Song Of The Sea Review

Song Of The Sea
When a brother and sister recognise the girl’s otherworldly status, they set off on a wondrous journey.

by Will Lawrence |
Published on
Release Date:

10 Jul 2015

Running Time:

93 minutes



Original Title:

Song Of The Sea

Much like the Celtic myth that pervades this beautifully realised film, hand-drawn animation is slowly receding into the past. How joyful it is, then, that the Cartoon Saloon, like Japan’s Studio Ghibli, is fighting a rearguard action of such proficiency and wonder. The Irish studio’s Song Of The Sea is the second feature from Irish director Tomm Moore and, like its predecessor, 2009’s The Secret Of Kells, its tune tickled the ears of the Academy, earning the filmmakers a second successive Oscar nomination.
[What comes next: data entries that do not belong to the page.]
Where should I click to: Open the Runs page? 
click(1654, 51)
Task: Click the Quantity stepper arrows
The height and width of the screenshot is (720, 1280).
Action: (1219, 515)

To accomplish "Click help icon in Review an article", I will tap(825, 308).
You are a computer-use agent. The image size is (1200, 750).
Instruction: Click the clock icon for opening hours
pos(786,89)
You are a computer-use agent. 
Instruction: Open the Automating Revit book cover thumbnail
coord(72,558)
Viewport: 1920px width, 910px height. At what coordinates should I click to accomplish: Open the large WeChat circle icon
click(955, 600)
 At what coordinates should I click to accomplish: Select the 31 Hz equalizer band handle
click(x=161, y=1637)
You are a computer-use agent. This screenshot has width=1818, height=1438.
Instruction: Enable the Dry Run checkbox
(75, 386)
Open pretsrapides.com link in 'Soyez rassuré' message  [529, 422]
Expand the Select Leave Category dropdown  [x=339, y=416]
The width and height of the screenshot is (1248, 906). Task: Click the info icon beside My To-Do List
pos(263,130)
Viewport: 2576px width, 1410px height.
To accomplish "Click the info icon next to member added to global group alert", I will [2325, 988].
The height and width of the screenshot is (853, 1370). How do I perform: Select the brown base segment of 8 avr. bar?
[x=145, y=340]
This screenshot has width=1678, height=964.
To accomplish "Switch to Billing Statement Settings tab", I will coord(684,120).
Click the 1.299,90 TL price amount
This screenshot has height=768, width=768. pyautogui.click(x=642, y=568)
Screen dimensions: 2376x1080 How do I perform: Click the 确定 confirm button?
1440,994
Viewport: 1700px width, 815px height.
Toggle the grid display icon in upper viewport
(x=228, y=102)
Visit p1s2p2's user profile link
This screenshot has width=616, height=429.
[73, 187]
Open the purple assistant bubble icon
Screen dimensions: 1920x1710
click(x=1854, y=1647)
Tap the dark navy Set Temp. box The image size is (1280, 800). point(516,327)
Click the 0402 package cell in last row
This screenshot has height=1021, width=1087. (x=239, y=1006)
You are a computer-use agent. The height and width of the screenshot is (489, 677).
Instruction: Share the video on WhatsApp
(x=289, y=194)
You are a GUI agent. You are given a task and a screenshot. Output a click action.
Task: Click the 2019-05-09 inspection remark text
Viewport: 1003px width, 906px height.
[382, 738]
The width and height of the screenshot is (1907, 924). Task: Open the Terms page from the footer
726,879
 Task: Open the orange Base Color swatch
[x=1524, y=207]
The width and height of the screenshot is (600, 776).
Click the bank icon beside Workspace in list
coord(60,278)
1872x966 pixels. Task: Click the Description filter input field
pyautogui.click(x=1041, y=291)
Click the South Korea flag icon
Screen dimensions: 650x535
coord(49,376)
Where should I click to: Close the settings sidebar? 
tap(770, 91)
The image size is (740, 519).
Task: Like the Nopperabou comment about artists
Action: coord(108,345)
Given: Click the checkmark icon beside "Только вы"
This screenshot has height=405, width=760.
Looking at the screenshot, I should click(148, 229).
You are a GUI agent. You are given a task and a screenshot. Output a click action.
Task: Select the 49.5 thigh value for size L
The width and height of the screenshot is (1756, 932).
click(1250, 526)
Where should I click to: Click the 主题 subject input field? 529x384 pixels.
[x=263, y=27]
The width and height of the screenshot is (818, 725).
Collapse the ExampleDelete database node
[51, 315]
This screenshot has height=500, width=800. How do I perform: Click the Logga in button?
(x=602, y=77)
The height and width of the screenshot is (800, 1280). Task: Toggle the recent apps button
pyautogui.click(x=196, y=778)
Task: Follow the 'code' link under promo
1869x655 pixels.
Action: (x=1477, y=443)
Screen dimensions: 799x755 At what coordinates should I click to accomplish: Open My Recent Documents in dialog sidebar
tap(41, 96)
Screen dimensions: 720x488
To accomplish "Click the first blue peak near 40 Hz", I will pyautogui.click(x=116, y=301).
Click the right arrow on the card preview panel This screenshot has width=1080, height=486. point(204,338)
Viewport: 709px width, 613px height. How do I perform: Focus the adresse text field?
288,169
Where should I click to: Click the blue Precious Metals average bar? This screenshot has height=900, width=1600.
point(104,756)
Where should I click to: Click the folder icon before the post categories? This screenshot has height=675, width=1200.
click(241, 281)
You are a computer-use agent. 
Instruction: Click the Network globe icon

As with Kells, Moore again plunges into his native tradition, this time telling a selkie’s tale. The selkie — a female faerie-world seal that lives among us in human form — has a home in the folklore of many North European people that work upon the sea and, like a true folk-storyteller, Moore places his magical beings in the midst of a drama rippling with pan-generational appeal.

His saucer-eyed characters are a delight to behold, while the symmetry that runs through so many of his elegantly wrought frames is a constant source of pleasure. There’s a satisfying symmetry within the narrative, too, where events in the real world are mirrored by those in a mythic realm, the two overlapping courtesy of a selkie child born to a faerie-world mother and a human father.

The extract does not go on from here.